冷酷陛下は十三番目の妃候補に愛されたい


一ヶ月以上会えていなかった反動が大きいらしい。綺麗な顔がじっと見つめてきて落ち着かないから困る。

その時、ふとあることを思い出してポケットをさぐった。


「そうだ。ずっとお返ししようと思っていたものがあるんです」


取り出したのは懐中時計だ。国境の森で助けてもらったのが遠い昔のように思える。

鉱石の光に気づかれなければ、きっと未来は悪い方へ変わっていただろう。


「あのときはありがとうございました。なんとお礼を言えばいいか」

「礼を言うのは俺の方だ。撃たれた後の話をアスラン達から聞いた」


控え室でダルトンさんに啖呵を切ったことを言っているのだろうか?今思い返せばとても恥ずかしいセリフを口にしたような気がする。

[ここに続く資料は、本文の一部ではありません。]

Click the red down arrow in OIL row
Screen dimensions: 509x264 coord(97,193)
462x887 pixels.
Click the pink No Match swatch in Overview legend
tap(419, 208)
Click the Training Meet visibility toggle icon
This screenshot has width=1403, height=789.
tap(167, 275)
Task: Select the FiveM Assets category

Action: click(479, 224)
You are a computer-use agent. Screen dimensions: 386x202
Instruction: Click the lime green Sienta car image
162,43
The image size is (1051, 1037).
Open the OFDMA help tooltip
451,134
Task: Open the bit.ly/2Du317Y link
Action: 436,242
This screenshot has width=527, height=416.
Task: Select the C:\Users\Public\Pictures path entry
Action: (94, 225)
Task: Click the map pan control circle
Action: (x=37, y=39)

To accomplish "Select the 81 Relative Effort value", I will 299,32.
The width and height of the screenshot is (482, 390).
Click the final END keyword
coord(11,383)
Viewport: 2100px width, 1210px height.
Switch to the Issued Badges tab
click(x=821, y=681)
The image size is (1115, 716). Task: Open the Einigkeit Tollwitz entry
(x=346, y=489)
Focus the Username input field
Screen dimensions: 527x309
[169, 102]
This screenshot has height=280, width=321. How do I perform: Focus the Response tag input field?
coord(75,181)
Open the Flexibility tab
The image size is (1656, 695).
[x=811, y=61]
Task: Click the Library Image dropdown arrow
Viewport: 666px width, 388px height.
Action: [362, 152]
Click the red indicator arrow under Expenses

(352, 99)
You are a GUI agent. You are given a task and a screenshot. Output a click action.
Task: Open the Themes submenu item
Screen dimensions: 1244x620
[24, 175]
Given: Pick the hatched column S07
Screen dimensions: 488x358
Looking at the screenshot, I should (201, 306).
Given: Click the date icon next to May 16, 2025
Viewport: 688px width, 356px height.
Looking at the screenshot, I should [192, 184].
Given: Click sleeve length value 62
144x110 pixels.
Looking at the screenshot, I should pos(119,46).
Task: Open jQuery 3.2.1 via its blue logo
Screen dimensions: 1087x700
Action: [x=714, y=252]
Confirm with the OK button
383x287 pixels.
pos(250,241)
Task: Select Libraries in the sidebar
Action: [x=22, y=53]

『最後まで国のために戦い、未来を担う子どもに命をかけた彼が裏切り者として死ぬのなら、私は裏切り者に添い遂げた共犯者として国の歴史に悪名を残します』


あれはもはや、公開プロポーズか?

婚約者なのだから不自然ではないだろうが、陛下の妃として添い遂げる意思があるとはっきり第三者の前で断言したのは初めてだ。

自分の気持ちを自覚した後は、抑えるのが難しい。